§ Material for the task:
===

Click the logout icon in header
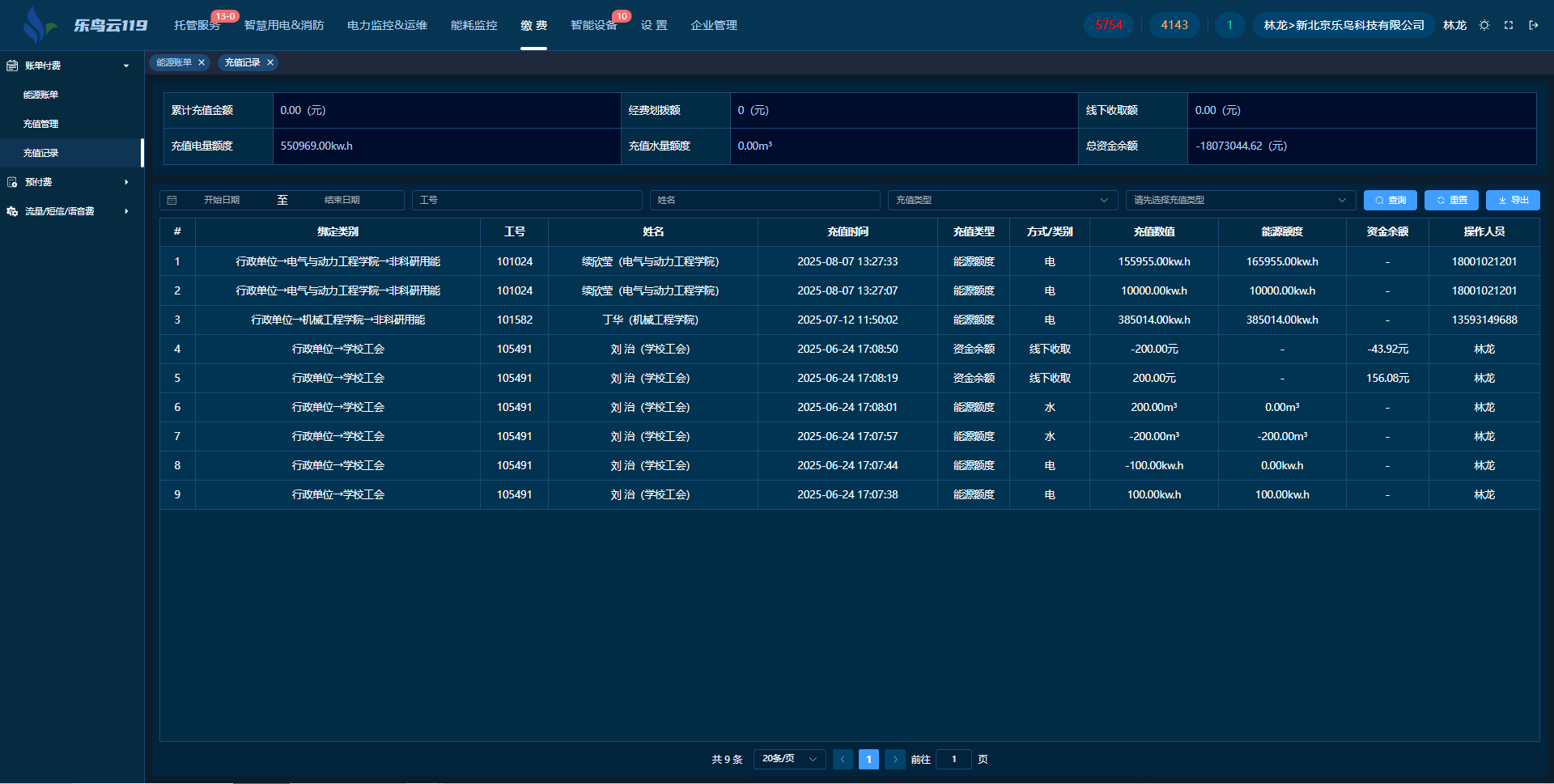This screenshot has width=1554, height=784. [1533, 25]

===

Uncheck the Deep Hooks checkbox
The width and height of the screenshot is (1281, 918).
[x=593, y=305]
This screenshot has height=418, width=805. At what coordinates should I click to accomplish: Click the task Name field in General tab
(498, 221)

===

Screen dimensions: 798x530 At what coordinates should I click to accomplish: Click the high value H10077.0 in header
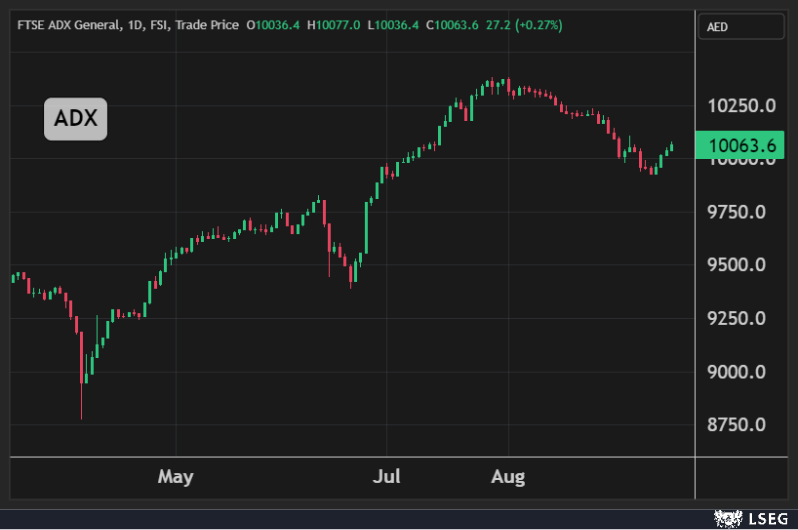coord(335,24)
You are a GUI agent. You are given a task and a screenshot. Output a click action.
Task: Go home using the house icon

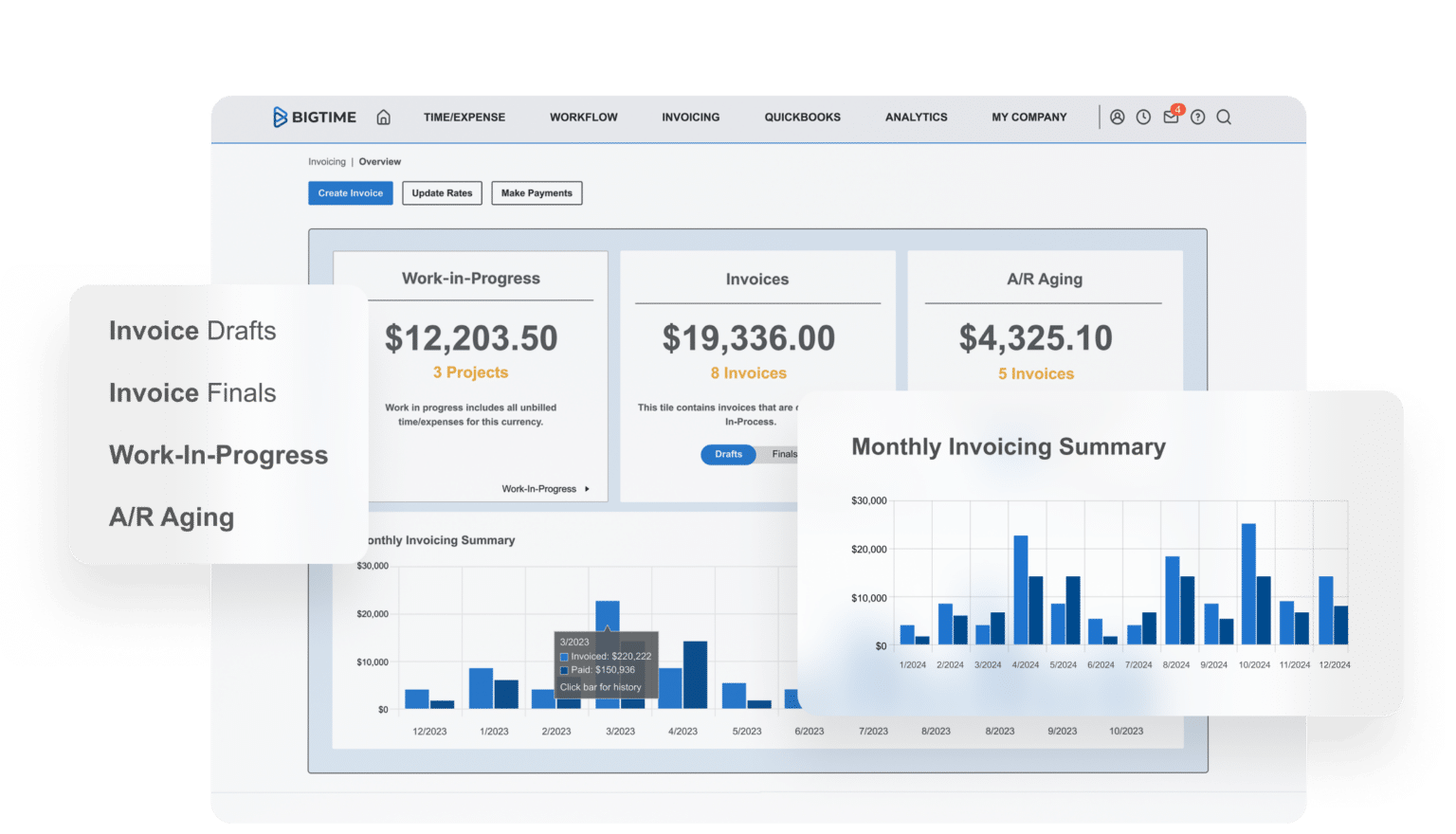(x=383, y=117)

===

§ Your instructions: From the records above, copy only the lines running from the line containing "Screen dimensions: 798x530" to the line containing "You are a GUI", both ends included. Leave the pictures out.

§ Answer to this task:
Screen dimensions: 798x530 At what coordinates should I click to accomplish: Click the high value H10077.0 in header
coord(335,24)
You are a GUI agent. You are given a task and a screenshot. Output a click action.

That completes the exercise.